A new record was also set by students who sat last year's O-level examinations, with 85.2 per cent of the cohort attaining five or more passes.
Former students who returned to school on Friday afternoon collected their A-level results in smaller groups in classrooms, instead of congregating in the school halls, as part of precautionary measures to curb the spread of the coronavirus.
Only candidates collecting their results were allowed into school premises. They had to declare their travel history and have their temperature taken when they turned up at their schools.
Candidates also had the option of viewing their results online on the Singapore Examinations and Assessment Board (SEAB) website using SingPass or system-generated passwords.
Raffles Institution (RI) said a total of 1,272 students – one of its largest cohorts in recent years – sat the A levels last year. Overall, 98 per cent of them achieved three H2 passes, with a pass in General Paper, or Knowledge and Inquiry.
Of those who took four H2 subjects, 56 per cent scored distinctions in all four subjects. RI’s class of 2019 also did well with eight in 10 scoring distinctions for mathematics, and nine in 10 attaining distinctions for literature in English.
Meanwhile, Hwa Chong Institution (HCI) congratulated its 2019 cohort for achieving the best results since 2006.
From this year, all A-level candidates who are Singapore citizens and permanent residents will receive digital certificates via the MySkillsFuture Skills Passport here.

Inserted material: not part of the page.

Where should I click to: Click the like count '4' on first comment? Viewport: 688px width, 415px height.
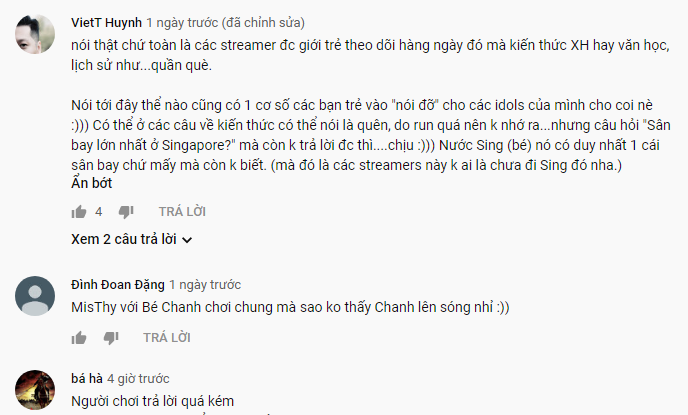pyautogui.click(x=99, y=212)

Last year's students will receive their digital certificates from Feb 24.
Students who need guidance can approach their teachers or education and career guidance counsellors supporting their schools.
Students can also refer to the MySkillsFuture portal to find out more about the education and career options suited to their interests and abilities.
A-level graduates who want to join the polytechnics can benefit from module exemptions in 120 courses.
This will reduce the time taken for them to obtain a polytechnic diploma by up to one year. Interested students can apply to the polytechnics via their websites directly in mid-August this year, to start school in October.
Former Jurong Pioneer Junior College student Syarifah Aneesa Mohammad Fyzee scored As for general paper, literature, history and project work. She also had a B for economics and D for mathematics. The 19-year-old made the switch to JC in 2018 after studying architecture at a polytechnic for about a year.
“I dived into the course too quickly without knowing what I wanted to do. I enrolled in the JC to take some time to figure out what I was interested in,” said Ms Syarifah.
Her former school had 746 students who sat the A-level examinations last year.
Ms Syarifah now hopes to study sociology at a local university, adding: “I want to understand how society works, and what drives human behaviour.”
“JC suited me better; the subjects were of interest to me,” she said.